Quando pensar que você fracassou ou ler e ouvir coisas insensíveis, lembre-se que a sua luta foi por um parto seguro e respeitoso, evitando uma cirurgia desnecessária mas também aceitando as intervenções bem indicadas afinal, parto humanizado não é parto natural a todo custo mas sim um que respeita o protagonismo da mulher, evita intervenções desnecessárias mas sabe usá-las quando a necessidade surge. Lembre-se que na hora que você aceitou a cesárea intraparto, você fez um sacrifício enorme pelo seu filho: abriu mão do seu parto ideal e se colocou em risco para o bem do seu bebê. Há um povo da humanização (uma minoria, acredito) que adora o lema “cesárea não é parto”, o que ironicamente é umas das coisas mais desumanas que se pode dizer à uma mulher que acabou de ter bebê. Eu acho isso uma tremenda besteira. Você teve parto sim pois foi todo um processo de onde nasceram uma mãe e um bebê e essa nova relação que é para uma vida. De certa forma o “parto real” como eu chamo, já é um grande preparo para a maternidade pois se tem uma coisa que aprendemos como mães é que as coisas raramente saem como o planejado.

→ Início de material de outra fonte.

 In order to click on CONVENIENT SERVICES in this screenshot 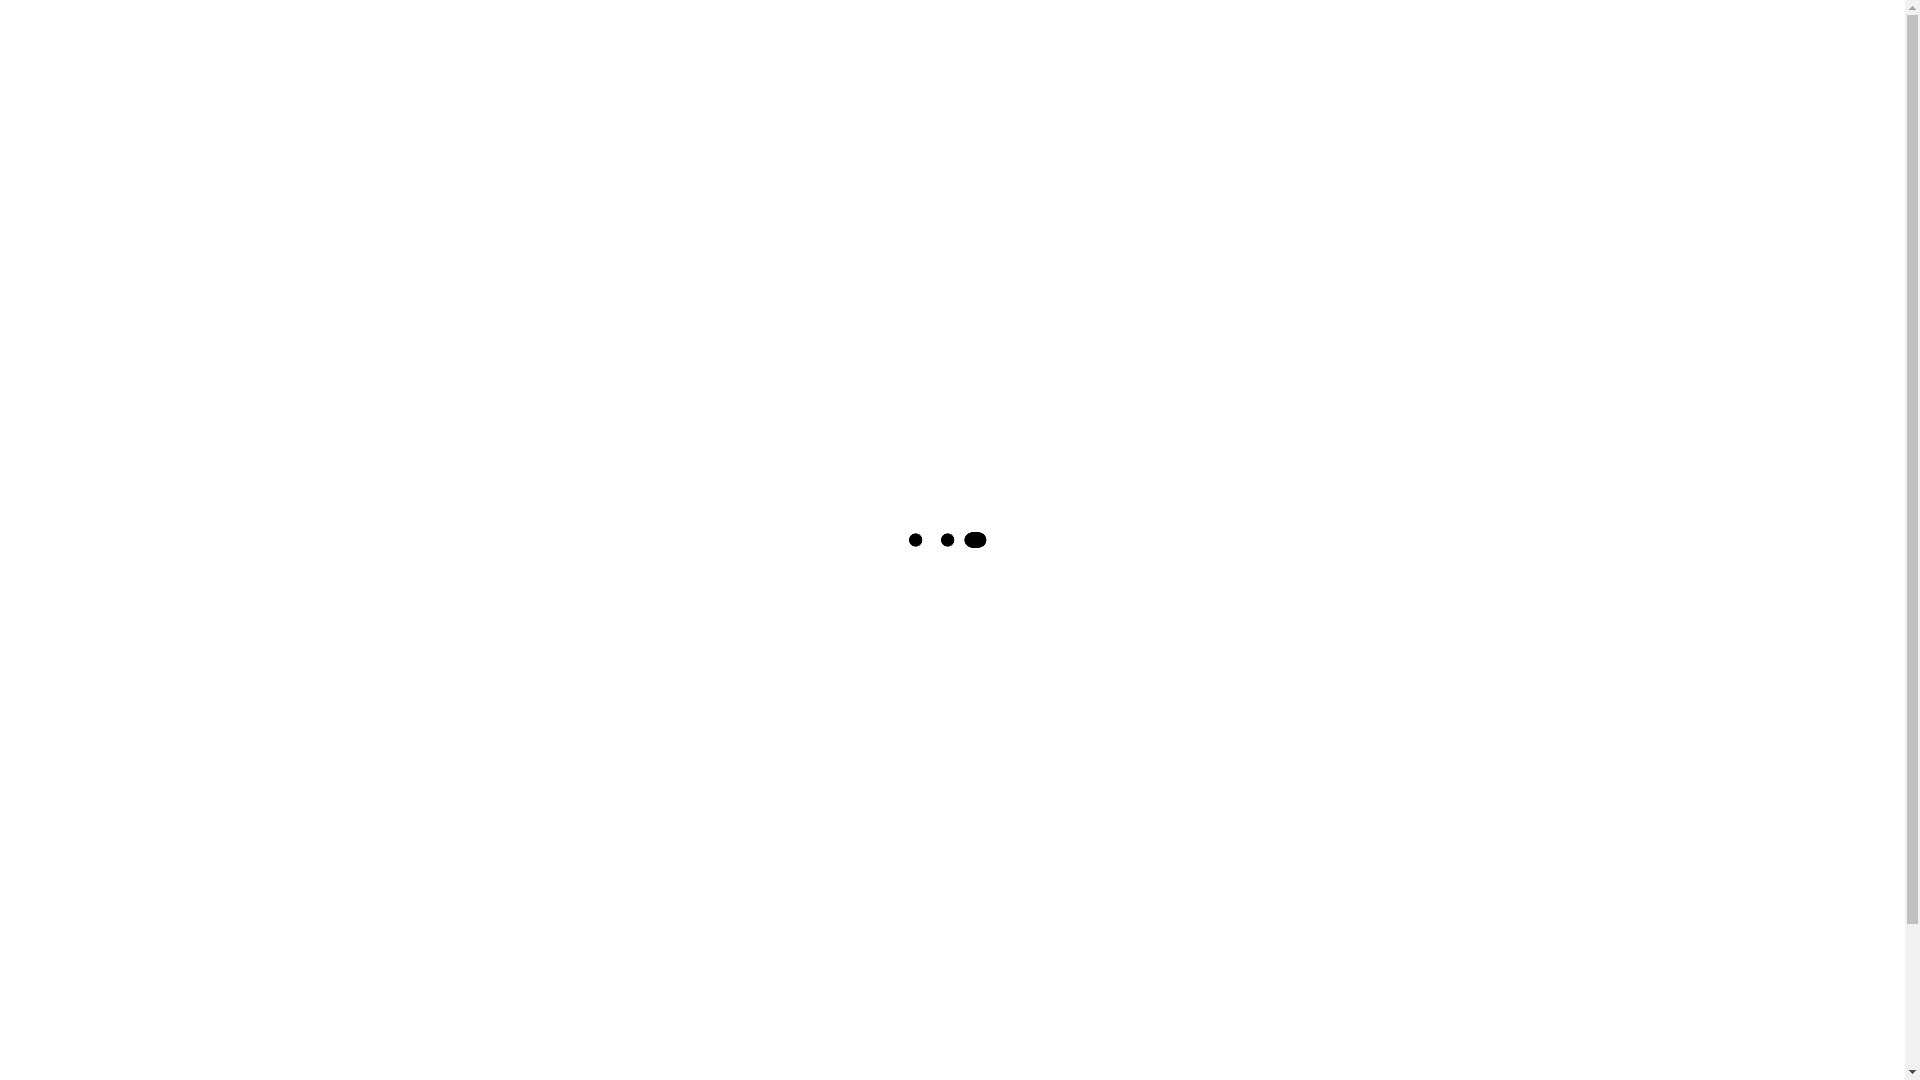, I will do `click(1206, 508)`.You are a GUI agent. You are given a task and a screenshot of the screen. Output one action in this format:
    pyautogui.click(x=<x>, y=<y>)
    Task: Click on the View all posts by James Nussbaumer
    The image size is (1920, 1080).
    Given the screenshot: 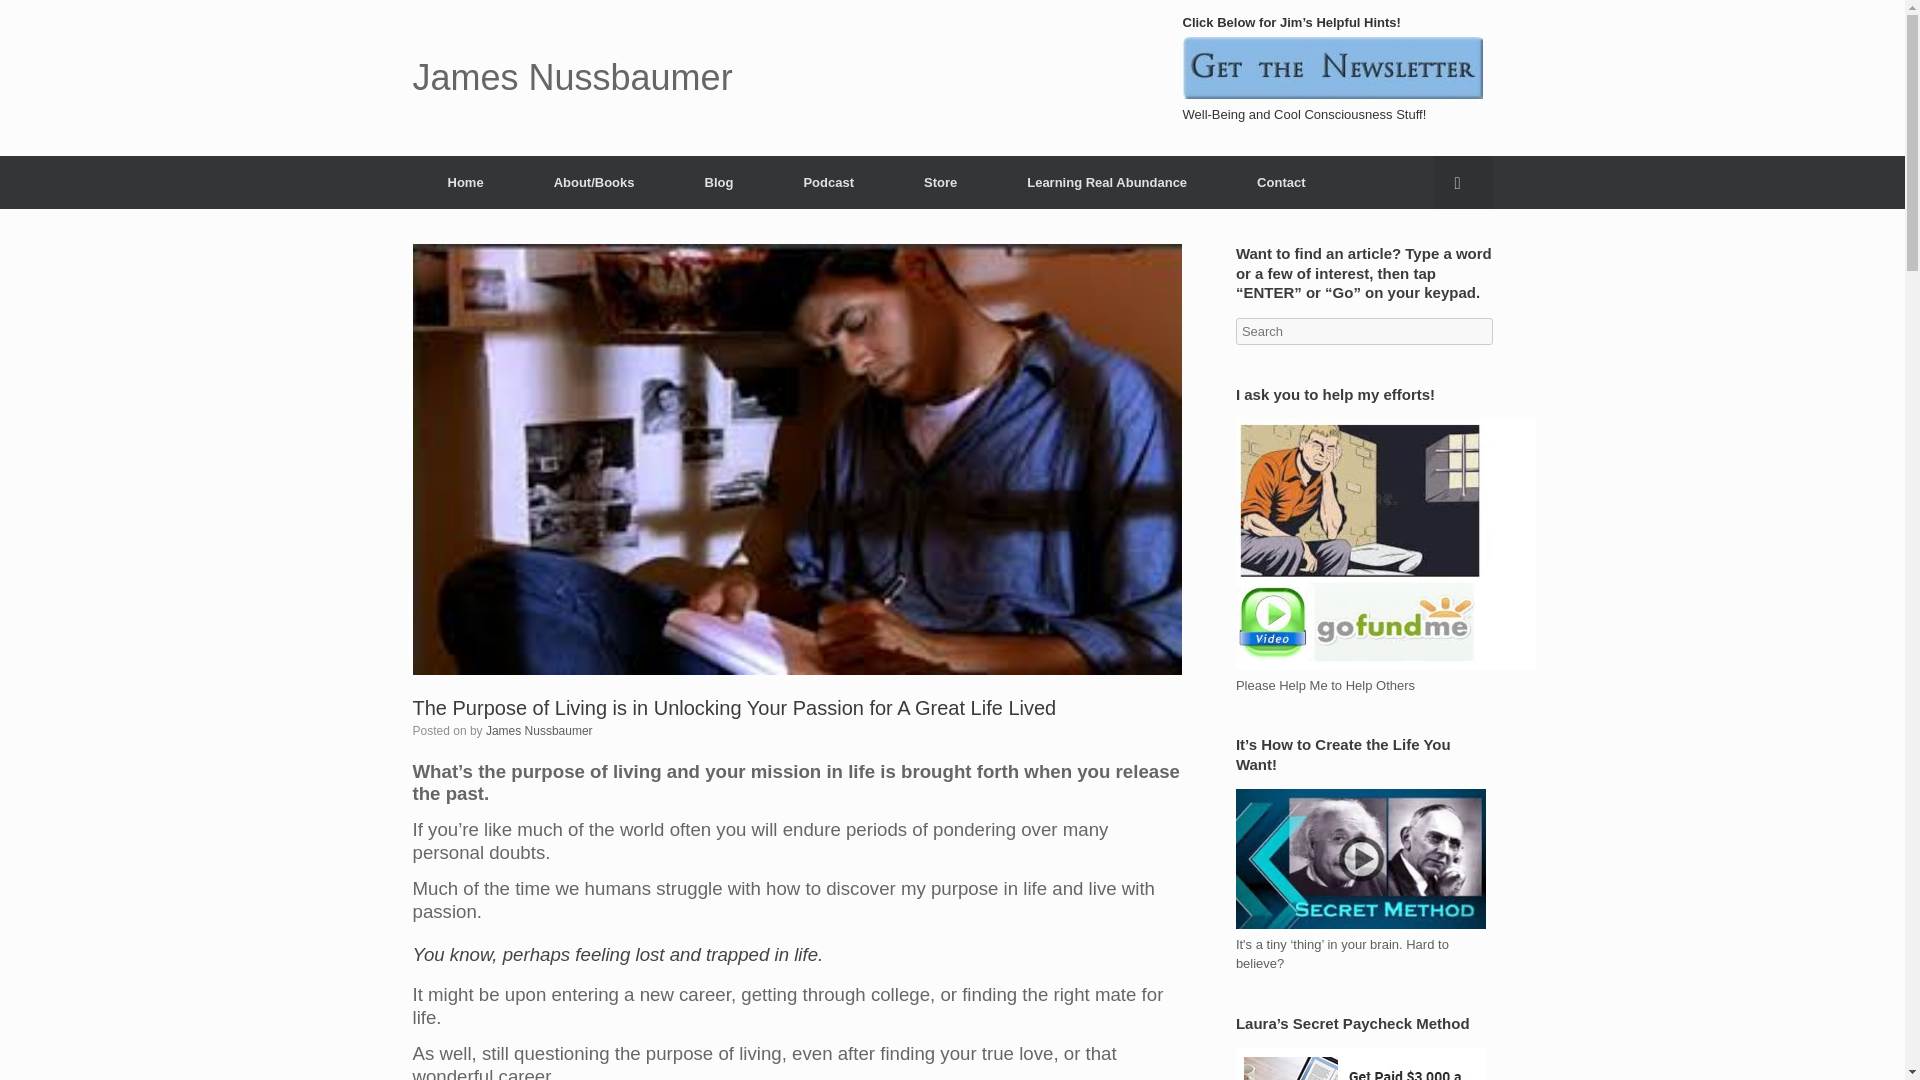 What is the action you would take?
    pyautogui.click(x=539, y=730)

Tendo dito isso, ainda assim você tem todo o direito do mundo de se sentir frustrada, triste e confusa. Essa história de que basta o bebê e as mãe estarem fisicamente bem não corresponde à realidade e para mim exigir isso das mulheres é na verdade bastante injusto. O parto é um momento especial, é claro que nós temos certas expectativas. No Brasil então, onde é preciso mover montanhas para ter um assistência humanizada acredito que as expectativas sejam ainda maiores. E aí a realidade é diferente, e aquele momento com o qual você tanto sonhou que é a primeira vez que você encontra seu filho, não foi só felicidade, mas também angústia e desapontamento. É ruim mesmo e nenhuma mulher deveria ter que esconder seus sentimentos porque a sociedade não entende que bem estar físico não é tudo. Meu conselho de quem já esteve nessa posição: ache pessoas com quem você pode conversar e se necessário procure ajuda profissional. Ignorar o problema e colocar um sorriso no rosto só vai colaborar para a bola de neve. Eu tenho uma teoria que uma das versões do inferno é uma mulher sorrindo cercada de gente, com um bebê recém-nascido lindo e perfeito enquanto ela segura o choro para não parecer ingrata. Então, amiga que teve um parto com um desfecho que você não queria, você não está sozinha e se estiver, não precisa continuar assim. Procure ajuda, conte a sua história. E sinta-se abraçada.